- _Rows_
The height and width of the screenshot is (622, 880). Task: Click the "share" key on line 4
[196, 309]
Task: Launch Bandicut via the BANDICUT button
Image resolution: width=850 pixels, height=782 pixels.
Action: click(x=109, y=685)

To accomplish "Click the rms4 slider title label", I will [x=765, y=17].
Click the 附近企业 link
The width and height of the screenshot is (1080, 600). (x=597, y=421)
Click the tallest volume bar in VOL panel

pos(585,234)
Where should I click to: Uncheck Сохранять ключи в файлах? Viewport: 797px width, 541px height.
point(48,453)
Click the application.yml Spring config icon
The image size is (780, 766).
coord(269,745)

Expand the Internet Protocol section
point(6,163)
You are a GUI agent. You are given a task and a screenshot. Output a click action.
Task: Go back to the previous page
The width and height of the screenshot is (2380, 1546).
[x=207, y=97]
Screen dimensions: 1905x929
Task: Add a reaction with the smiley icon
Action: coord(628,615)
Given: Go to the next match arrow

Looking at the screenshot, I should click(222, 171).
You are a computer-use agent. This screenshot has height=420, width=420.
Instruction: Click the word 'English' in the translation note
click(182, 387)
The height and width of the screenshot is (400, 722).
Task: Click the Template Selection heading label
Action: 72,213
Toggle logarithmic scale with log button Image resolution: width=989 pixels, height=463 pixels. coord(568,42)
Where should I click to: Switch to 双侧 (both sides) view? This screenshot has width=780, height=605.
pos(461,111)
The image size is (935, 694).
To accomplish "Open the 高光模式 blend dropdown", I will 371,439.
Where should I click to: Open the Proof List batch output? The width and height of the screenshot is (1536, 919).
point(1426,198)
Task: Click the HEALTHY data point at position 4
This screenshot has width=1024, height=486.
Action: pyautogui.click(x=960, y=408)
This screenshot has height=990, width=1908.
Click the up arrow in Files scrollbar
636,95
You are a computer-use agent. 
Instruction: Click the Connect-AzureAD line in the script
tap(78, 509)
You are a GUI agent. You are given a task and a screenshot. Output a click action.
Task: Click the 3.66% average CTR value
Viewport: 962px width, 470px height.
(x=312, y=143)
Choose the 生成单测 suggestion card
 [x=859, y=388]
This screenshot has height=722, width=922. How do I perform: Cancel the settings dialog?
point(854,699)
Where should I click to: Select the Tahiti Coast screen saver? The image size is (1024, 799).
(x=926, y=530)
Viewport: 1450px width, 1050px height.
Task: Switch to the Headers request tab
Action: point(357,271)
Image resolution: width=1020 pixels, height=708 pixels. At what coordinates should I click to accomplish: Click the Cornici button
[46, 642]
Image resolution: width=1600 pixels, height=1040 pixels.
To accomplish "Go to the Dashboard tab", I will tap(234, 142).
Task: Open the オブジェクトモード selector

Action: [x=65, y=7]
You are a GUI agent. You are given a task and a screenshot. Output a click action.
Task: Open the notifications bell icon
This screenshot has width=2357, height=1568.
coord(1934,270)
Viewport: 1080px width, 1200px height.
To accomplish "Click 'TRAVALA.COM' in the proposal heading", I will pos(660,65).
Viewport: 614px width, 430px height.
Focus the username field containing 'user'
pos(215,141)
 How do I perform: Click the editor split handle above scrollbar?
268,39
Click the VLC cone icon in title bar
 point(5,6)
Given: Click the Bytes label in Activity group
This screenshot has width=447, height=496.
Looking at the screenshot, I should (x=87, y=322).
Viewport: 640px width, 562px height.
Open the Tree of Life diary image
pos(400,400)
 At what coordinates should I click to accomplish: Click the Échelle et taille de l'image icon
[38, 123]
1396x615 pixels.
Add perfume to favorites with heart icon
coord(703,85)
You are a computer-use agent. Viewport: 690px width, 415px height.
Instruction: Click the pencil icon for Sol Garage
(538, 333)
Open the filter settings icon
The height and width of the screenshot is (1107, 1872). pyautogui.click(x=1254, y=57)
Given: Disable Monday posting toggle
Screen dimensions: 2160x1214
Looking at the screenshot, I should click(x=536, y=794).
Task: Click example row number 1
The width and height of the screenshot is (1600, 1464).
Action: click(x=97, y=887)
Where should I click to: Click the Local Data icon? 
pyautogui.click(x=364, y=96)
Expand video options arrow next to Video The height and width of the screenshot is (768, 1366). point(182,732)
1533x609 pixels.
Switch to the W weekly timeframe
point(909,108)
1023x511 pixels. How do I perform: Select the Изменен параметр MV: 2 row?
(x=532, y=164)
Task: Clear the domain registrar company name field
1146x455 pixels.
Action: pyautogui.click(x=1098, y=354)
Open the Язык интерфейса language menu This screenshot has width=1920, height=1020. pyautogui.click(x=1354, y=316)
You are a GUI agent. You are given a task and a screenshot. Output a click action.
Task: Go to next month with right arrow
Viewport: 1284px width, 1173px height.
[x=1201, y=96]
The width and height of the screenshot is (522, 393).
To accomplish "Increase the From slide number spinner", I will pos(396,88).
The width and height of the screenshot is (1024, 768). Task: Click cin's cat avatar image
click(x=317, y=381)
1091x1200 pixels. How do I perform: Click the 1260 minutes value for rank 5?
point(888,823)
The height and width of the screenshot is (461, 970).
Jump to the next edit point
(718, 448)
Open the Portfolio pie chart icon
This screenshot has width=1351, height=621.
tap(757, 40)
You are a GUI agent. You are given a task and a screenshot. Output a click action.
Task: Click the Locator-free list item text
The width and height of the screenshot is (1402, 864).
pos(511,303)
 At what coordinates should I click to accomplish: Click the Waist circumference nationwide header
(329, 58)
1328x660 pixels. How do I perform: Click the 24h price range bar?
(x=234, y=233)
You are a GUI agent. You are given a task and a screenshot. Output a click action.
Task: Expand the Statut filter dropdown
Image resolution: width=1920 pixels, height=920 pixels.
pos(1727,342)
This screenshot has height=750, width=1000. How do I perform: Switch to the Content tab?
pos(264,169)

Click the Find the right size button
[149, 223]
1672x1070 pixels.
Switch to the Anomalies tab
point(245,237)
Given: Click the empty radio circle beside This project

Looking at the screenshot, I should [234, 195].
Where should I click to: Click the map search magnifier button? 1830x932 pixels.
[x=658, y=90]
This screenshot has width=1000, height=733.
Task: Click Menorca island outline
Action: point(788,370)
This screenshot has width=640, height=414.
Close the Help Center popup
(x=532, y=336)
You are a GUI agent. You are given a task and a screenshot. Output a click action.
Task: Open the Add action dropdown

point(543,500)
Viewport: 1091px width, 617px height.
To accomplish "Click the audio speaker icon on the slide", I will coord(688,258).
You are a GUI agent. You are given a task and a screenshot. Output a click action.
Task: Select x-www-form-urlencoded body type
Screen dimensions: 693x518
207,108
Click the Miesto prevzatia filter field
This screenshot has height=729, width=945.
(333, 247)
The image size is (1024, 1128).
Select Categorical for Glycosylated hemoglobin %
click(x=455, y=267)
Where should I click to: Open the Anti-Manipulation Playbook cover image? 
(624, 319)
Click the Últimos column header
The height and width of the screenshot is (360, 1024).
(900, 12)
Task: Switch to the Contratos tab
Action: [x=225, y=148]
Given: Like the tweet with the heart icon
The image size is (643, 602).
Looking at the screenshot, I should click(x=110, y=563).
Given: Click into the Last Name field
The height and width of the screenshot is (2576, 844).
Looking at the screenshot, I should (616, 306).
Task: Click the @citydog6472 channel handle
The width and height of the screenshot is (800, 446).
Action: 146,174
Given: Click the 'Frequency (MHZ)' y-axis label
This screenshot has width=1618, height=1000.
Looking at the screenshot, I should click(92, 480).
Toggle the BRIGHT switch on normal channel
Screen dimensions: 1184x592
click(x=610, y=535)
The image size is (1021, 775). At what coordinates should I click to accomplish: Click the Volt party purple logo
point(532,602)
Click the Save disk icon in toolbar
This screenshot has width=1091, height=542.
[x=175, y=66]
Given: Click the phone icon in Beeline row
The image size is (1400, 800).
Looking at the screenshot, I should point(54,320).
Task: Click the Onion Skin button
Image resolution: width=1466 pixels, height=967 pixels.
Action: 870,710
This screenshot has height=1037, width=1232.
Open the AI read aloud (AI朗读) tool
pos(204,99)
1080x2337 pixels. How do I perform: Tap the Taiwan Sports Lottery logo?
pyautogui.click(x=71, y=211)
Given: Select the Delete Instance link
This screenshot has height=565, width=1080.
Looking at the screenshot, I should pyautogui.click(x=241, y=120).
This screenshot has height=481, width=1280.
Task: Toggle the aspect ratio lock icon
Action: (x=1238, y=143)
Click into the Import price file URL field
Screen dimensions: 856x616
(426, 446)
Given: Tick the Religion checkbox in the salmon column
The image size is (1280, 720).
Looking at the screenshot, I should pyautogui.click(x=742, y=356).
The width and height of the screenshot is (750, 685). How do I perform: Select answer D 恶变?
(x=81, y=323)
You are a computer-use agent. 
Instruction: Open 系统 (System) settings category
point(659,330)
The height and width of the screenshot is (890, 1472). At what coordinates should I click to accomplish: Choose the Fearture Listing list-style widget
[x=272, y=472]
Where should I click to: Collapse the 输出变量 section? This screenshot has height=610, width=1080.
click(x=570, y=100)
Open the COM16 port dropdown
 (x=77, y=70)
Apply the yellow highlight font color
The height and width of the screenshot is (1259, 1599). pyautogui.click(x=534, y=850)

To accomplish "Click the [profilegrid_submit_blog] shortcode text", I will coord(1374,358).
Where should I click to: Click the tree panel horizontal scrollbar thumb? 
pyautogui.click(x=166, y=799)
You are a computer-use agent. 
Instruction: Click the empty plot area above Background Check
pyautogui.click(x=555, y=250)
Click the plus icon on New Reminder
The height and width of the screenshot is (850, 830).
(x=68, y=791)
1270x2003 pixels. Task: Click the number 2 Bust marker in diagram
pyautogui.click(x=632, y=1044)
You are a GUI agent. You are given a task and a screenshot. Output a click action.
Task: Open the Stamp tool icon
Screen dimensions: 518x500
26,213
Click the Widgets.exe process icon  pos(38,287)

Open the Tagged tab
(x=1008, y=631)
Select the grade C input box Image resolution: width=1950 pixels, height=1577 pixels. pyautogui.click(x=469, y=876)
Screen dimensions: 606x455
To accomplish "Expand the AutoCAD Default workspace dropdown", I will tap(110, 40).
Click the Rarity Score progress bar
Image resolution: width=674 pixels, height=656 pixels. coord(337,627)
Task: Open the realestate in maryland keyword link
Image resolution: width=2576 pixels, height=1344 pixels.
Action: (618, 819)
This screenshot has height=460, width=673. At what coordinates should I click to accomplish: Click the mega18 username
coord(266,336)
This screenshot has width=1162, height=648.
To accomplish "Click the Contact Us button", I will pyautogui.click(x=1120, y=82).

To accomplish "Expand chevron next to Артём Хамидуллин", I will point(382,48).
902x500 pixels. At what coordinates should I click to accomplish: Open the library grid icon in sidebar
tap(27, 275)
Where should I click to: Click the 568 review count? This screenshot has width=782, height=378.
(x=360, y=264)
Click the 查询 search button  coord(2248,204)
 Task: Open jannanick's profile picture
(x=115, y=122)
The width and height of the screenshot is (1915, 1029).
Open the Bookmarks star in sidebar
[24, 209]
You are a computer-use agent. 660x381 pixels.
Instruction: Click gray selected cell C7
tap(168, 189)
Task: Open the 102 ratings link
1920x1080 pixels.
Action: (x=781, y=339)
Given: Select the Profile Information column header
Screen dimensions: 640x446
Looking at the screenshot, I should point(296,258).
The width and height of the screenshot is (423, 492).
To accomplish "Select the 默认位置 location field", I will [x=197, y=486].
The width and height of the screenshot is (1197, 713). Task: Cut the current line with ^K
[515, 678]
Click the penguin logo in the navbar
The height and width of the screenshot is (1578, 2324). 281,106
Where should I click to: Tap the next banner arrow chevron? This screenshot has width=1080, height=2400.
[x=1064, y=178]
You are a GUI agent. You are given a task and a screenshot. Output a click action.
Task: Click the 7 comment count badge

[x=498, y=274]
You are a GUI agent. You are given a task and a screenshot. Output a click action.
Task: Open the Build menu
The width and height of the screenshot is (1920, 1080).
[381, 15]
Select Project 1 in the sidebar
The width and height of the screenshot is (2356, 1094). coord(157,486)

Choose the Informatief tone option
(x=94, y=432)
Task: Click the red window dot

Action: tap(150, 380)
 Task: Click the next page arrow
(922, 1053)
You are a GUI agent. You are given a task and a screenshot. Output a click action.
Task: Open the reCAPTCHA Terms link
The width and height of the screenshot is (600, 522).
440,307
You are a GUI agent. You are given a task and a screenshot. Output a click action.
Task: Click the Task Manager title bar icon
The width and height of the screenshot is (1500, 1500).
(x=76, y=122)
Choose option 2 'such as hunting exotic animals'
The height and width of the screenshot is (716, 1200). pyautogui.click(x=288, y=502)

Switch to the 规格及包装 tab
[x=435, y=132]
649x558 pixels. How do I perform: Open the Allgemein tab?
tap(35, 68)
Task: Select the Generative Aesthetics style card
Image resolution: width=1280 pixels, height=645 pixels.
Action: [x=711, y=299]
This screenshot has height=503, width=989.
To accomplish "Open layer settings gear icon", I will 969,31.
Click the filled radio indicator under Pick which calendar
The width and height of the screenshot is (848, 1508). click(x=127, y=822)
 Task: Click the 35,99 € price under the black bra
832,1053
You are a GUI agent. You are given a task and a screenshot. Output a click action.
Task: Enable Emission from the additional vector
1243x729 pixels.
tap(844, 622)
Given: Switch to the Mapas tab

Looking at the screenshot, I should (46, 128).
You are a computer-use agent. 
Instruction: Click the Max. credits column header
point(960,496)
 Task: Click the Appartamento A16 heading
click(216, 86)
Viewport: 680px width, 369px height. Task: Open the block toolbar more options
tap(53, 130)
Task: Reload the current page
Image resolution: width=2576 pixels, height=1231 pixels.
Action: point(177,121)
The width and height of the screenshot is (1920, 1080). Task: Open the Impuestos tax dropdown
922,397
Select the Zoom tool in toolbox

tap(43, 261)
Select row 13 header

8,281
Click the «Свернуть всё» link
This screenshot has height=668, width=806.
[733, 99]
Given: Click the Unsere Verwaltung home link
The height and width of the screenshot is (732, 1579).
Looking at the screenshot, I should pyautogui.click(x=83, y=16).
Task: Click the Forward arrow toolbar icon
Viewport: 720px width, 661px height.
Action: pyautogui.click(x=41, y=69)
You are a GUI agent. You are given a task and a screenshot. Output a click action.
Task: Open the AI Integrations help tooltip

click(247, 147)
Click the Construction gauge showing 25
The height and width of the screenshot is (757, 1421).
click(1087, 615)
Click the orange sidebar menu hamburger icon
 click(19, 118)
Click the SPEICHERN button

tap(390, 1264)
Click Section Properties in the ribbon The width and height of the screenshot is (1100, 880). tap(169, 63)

- _Task directions_
Convert the entries between the line containing "The width and height of the screenshot is (750, 685)." and the line containing "[x=272, y=472]", inclusive, into a two-column CSV with the headers instruction and click. Make one row per entry, and put each value in a single quoted field with line breaks replaced by spaces.

- _Result of the task_
instruction,click
"The width and height of the screenshot is (750, 685). How do I perform: Select answer D 恶变?","(x=81, y=323)"
"You are a computer-use agent. Instruction: Open 系统 (System) settings category","point(659,330)"
"The height and width of the screenshot is (890, 1472). At what coordinates should I click to accomplish: Choose the Fearture Listing list-style widget","[x=272, y=472]"